Work request
Search the entries below for the word "Tools", then copy each line in which it is found.

[Stored records]
────
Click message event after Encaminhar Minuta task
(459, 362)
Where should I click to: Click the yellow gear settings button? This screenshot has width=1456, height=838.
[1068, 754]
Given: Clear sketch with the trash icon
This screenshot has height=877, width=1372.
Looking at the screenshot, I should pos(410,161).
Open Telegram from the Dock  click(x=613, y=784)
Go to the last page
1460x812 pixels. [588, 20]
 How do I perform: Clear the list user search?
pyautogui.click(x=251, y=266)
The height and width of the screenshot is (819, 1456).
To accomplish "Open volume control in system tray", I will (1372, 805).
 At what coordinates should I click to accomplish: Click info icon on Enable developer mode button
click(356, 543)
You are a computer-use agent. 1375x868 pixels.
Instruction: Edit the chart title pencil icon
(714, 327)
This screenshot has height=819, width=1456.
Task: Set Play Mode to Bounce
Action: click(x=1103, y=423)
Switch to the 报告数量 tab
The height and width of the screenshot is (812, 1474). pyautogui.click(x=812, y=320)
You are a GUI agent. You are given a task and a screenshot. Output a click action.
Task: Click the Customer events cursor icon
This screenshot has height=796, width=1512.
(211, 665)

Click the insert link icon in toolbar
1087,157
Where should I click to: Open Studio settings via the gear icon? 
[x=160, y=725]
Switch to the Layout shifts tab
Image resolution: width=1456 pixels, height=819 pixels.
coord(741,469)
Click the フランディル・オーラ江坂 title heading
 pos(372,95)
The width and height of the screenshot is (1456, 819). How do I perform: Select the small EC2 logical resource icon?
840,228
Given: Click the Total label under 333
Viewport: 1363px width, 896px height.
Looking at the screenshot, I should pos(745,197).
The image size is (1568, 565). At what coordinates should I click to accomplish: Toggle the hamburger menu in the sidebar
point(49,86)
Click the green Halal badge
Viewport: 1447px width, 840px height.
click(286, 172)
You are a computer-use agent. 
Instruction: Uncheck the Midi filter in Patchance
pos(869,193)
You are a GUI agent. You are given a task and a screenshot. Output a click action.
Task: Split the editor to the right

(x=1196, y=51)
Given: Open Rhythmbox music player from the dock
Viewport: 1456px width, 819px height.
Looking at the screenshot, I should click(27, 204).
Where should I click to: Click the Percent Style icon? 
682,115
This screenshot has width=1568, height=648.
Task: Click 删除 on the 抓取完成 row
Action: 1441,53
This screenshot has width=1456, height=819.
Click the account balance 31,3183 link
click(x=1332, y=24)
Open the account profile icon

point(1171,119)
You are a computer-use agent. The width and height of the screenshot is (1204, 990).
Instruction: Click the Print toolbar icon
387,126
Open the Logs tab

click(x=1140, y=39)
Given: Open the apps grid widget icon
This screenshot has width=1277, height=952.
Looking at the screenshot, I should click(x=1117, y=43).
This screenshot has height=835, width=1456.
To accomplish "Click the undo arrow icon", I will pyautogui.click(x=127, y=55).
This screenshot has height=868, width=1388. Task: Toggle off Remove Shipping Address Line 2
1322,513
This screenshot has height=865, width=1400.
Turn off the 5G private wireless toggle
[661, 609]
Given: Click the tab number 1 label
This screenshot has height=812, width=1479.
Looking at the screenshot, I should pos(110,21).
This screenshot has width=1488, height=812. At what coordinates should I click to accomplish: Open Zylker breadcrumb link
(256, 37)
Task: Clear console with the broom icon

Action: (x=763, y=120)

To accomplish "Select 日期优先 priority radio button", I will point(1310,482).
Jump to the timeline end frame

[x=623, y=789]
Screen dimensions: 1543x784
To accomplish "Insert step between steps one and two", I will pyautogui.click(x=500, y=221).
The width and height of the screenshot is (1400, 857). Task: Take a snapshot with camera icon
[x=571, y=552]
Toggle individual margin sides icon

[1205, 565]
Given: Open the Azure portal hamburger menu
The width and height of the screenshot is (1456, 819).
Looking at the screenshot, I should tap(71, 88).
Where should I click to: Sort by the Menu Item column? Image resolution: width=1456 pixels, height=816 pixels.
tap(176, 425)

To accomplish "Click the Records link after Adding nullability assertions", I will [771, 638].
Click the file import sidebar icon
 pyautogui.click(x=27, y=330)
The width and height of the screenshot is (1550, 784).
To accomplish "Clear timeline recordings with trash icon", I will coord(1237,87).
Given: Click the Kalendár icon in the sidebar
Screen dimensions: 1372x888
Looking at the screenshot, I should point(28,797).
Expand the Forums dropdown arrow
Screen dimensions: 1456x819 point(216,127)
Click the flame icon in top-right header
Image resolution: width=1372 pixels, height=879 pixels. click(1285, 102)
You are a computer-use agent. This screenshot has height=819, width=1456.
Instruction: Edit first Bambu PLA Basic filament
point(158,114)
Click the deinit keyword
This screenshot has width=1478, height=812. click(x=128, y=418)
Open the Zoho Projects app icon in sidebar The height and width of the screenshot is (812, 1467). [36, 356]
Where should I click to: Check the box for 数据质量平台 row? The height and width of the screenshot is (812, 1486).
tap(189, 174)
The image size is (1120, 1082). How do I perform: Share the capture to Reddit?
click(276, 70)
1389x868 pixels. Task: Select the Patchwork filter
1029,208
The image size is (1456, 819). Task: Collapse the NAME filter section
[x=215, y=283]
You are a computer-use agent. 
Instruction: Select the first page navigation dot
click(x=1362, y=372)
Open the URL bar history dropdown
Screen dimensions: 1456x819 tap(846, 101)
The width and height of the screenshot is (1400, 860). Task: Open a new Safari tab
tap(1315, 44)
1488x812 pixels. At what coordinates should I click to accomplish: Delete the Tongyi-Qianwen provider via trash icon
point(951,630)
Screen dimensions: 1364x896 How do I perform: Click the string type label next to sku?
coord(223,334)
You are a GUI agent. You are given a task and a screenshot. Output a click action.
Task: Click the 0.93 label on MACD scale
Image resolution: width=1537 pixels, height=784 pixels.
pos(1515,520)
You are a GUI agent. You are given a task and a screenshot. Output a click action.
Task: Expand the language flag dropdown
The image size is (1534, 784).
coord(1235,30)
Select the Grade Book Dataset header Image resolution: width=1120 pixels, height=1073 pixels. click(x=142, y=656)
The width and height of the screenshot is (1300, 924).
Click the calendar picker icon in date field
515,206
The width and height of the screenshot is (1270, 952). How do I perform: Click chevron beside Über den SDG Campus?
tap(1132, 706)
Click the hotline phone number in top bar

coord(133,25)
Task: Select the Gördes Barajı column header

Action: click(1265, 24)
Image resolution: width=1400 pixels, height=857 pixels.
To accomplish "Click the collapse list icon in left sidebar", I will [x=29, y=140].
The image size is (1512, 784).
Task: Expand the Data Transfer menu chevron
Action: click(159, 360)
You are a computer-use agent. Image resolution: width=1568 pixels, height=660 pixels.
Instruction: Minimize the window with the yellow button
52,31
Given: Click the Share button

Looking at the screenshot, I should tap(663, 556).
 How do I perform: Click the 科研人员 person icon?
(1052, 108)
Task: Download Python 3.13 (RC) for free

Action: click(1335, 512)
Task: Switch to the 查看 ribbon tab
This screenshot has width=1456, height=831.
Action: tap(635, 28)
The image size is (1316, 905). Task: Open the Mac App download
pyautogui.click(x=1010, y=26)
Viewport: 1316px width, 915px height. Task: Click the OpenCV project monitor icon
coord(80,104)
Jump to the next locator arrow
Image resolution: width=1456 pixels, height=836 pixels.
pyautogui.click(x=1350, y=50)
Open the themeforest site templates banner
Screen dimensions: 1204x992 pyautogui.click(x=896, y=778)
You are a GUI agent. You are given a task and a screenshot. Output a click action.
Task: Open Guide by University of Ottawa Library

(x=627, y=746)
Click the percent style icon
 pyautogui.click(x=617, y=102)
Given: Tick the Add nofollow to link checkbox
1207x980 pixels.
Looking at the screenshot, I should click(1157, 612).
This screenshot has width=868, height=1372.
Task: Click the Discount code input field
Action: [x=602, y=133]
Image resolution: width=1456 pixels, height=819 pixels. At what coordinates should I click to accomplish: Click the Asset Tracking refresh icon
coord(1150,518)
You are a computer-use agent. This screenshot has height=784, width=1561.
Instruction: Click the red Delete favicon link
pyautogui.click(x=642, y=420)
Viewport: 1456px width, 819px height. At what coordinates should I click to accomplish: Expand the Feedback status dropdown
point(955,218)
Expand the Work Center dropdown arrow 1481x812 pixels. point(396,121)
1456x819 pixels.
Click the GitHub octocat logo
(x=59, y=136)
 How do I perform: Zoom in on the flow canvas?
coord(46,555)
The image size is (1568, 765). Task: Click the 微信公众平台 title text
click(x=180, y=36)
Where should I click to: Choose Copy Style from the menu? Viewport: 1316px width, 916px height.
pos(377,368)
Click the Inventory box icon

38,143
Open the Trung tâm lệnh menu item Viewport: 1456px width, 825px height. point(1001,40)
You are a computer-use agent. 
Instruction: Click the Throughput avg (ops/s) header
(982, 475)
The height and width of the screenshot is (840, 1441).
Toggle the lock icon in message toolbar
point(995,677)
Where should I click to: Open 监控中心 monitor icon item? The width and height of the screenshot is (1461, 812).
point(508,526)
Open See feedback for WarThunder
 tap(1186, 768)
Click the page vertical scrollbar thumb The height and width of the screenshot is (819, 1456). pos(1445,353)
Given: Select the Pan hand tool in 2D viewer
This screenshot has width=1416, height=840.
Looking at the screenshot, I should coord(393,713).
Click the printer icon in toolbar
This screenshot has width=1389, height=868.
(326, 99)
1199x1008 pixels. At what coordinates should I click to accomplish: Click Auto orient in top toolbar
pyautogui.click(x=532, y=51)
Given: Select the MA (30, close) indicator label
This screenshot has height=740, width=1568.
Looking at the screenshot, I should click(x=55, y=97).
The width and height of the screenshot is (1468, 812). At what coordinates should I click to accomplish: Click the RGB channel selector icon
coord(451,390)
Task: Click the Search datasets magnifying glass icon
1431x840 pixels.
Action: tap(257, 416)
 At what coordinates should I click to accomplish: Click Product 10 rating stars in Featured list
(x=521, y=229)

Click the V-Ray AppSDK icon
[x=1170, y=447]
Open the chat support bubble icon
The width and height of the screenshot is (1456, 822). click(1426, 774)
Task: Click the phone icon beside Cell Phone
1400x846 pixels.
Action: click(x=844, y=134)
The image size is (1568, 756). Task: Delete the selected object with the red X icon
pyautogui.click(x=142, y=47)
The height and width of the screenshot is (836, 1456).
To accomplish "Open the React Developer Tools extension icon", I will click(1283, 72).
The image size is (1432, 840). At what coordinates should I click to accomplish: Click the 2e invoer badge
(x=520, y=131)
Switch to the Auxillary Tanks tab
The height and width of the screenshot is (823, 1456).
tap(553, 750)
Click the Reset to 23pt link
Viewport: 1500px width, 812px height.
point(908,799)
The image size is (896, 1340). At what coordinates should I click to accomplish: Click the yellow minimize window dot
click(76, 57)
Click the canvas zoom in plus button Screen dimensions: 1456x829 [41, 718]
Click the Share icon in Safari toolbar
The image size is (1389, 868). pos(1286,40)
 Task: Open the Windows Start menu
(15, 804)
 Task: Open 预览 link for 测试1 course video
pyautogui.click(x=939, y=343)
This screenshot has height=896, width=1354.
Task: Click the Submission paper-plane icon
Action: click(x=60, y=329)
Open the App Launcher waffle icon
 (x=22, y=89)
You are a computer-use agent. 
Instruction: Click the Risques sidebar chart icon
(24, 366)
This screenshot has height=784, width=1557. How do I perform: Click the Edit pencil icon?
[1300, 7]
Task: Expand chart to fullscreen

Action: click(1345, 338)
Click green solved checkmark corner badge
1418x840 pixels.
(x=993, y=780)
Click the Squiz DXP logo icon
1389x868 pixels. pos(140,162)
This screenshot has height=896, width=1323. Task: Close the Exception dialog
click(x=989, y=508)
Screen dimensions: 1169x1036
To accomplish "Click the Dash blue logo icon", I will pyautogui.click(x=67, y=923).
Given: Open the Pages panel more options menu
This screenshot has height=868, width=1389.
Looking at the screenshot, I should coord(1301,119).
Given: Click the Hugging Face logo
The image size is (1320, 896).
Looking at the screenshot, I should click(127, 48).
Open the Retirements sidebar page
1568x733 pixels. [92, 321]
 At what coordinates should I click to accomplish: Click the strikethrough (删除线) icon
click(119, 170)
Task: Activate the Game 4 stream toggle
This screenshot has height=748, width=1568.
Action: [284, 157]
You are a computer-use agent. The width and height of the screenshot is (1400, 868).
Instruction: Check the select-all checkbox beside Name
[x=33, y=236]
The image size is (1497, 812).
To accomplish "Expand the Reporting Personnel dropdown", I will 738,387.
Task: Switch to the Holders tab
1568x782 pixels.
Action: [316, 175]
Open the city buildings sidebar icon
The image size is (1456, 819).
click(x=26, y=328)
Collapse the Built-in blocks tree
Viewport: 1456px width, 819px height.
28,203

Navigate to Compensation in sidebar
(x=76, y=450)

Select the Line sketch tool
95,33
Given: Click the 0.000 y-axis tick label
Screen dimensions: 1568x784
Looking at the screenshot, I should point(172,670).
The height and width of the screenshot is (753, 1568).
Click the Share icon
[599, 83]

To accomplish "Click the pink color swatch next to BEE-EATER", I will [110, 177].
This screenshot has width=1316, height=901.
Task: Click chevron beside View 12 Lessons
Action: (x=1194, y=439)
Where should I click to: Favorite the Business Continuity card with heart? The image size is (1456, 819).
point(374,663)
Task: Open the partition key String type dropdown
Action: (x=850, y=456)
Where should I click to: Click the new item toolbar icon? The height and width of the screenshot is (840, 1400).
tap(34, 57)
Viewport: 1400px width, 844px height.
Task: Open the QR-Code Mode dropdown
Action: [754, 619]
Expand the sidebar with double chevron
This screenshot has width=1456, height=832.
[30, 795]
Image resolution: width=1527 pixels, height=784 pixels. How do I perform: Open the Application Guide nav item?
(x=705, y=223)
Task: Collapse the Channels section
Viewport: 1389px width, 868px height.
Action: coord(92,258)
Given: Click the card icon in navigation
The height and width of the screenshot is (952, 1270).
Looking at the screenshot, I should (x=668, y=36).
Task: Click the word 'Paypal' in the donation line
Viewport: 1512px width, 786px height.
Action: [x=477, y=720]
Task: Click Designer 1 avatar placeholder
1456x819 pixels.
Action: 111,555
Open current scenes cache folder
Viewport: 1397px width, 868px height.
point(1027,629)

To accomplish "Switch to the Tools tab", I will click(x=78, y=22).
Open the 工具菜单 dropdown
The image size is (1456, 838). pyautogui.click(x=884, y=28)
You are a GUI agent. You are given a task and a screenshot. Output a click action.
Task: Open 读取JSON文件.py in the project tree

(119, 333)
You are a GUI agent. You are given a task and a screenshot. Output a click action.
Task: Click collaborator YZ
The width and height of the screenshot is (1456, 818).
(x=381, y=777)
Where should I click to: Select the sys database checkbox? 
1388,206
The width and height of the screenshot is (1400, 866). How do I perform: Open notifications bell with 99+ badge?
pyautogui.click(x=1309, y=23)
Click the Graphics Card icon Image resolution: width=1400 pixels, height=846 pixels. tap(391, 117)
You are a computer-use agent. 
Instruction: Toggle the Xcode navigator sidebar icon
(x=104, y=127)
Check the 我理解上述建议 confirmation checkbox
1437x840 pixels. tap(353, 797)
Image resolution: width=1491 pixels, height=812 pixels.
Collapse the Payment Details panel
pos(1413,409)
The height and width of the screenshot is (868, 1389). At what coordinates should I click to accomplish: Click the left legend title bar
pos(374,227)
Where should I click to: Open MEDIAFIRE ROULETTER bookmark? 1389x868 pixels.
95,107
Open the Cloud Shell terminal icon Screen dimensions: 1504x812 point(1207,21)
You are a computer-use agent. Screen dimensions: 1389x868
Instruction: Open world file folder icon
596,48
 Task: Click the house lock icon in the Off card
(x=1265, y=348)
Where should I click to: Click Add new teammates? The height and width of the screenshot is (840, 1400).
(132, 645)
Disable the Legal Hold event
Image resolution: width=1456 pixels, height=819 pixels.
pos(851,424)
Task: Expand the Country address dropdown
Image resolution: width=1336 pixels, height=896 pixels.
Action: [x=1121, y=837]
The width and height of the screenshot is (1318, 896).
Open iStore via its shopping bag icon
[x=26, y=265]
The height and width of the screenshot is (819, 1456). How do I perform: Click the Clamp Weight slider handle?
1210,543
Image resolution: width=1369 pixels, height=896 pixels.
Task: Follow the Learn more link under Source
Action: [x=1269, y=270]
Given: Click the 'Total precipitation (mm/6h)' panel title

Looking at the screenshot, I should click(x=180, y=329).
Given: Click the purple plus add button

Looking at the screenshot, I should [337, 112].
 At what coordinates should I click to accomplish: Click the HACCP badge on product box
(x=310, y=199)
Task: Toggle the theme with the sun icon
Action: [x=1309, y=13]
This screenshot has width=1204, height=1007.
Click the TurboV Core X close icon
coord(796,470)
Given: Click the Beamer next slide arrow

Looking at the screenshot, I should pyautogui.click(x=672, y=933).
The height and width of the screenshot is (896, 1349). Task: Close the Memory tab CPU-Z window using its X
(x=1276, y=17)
────
Solution for this problem
To accomplish "Open the React Developer Tools extension icon", I will click(1283, 72).
To accomplish "Switch to the Tools tab", I will click(x=78, y=22).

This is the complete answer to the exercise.